● BRIEF: Which lines below contain "computer"? Pull them out.

(Stored dataset items)
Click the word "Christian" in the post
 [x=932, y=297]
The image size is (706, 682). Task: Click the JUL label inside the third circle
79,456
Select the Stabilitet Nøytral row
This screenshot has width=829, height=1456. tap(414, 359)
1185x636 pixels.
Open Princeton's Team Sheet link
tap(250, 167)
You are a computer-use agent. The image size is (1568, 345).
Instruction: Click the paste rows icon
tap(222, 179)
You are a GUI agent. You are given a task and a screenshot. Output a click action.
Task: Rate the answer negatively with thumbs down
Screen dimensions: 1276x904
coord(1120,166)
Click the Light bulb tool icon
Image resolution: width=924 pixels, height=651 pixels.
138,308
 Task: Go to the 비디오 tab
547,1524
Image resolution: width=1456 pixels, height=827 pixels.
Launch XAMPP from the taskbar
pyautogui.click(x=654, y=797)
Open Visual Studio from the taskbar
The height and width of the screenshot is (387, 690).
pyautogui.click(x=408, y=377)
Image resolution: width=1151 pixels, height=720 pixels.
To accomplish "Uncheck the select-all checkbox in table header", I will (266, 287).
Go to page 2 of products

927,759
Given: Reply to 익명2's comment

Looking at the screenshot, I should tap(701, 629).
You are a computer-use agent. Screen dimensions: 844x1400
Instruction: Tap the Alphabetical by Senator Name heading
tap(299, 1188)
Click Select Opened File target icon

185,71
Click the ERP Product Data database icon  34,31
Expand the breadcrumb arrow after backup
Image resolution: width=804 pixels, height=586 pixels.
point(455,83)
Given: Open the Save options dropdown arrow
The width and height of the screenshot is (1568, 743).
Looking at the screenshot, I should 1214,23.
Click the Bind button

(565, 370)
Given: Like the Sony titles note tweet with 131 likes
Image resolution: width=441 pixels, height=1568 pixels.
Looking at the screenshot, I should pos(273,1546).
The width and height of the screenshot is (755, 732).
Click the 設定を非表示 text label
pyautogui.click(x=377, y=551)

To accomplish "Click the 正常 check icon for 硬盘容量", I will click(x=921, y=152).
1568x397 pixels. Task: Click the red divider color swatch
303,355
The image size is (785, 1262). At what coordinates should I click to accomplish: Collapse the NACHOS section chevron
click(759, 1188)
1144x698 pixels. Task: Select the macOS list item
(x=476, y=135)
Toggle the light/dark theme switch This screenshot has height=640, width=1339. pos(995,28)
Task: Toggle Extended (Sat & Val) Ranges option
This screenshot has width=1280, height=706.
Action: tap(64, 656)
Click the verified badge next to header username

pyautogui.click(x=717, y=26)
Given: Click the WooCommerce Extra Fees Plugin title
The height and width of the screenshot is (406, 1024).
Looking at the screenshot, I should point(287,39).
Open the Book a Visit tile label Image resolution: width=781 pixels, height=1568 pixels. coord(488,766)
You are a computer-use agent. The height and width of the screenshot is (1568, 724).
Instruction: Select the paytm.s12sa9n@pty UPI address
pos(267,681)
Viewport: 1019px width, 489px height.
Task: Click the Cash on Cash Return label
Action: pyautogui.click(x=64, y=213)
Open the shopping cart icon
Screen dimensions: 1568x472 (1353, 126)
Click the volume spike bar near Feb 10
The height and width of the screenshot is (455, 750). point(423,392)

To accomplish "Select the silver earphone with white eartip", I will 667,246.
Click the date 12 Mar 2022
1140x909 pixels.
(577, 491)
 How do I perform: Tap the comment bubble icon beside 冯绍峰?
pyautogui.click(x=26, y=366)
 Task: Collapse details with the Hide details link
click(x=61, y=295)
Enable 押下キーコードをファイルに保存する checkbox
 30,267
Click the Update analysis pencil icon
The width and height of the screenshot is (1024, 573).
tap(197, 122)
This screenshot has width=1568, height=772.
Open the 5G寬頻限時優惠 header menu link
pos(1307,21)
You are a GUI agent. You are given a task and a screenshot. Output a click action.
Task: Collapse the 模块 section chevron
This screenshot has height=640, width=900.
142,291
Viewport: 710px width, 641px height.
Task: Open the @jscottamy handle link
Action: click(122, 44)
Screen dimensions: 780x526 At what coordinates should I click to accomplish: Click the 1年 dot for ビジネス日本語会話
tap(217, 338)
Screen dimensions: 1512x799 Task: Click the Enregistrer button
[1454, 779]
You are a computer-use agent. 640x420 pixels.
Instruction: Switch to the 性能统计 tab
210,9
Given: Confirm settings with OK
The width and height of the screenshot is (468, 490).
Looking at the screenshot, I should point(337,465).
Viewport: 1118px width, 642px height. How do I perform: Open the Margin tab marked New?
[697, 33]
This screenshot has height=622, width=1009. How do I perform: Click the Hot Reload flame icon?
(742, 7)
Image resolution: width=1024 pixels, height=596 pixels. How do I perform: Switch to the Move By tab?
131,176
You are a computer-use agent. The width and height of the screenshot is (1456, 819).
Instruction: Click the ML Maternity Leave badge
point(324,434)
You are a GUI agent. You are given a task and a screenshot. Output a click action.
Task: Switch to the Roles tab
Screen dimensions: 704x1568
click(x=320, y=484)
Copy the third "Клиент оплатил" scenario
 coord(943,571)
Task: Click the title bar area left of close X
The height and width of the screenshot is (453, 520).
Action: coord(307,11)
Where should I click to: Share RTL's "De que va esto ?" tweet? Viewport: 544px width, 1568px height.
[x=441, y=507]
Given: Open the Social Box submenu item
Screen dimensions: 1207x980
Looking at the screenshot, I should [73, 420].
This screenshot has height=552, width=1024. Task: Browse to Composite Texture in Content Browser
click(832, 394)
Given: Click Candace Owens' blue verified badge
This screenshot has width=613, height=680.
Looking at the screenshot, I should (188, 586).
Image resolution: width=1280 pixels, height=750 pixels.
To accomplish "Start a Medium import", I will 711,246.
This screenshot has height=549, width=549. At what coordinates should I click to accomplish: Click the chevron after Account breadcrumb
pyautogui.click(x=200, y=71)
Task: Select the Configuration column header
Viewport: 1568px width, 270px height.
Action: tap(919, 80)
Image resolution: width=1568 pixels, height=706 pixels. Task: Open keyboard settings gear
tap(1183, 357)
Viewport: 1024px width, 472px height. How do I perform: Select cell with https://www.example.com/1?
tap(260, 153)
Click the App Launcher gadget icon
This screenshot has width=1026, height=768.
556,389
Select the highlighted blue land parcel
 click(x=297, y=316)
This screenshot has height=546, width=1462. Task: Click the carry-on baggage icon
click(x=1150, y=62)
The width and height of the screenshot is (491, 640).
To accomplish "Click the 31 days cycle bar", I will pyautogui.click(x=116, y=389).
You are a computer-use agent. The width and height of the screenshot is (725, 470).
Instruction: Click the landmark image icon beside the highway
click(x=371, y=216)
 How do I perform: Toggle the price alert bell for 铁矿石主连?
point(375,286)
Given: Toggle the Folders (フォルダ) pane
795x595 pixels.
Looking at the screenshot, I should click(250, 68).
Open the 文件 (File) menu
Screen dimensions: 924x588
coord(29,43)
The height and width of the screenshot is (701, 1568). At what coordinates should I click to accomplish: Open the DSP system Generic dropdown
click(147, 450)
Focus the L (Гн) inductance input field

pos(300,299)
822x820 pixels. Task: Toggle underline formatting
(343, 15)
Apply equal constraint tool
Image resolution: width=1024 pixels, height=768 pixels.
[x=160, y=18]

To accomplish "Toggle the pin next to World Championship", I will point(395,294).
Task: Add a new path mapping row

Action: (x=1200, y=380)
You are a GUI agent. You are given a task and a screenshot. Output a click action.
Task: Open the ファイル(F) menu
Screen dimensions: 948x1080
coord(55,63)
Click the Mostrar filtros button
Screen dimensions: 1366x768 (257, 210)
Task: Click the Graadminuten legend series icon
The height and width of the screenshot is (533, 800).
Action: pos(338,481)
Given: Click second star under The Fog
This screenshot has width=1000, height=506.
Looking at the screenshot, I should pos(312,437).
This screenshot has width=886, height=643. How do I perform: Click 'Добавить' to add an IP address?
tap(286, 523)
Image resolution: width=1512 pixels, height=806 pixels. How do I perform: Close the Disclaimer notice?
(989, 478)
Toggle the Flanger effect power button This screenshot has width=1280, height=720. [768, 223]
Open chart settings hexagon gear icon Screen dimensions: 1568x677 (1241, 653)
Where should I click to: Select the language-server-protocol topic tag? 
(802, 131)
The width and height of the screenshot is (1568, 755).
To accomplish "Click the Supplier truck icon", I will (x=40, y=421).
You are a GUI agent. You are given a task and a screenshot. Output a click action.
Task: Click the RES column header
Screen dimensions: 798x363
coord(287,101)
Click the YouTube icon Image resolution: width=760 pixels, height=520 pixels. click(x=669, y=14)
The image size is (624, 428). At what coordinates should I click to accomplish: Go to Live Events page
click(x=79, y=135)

● RESULT OF THIS EXERCISE:
You are a computer-use agent. The image size is (1568, 345).
You are a computer-use agent. Screen dimensions: 844x1400
You are a computer-use agent. The height and width of the screenshot is (1568, 724).
You are a computer-use agent. 640x420 pixels.
You are a computer-use agent. The width and height of the screenshot is (1456, 819).
You are a computer-use agent. The width and height of the screenshot is (725, 470).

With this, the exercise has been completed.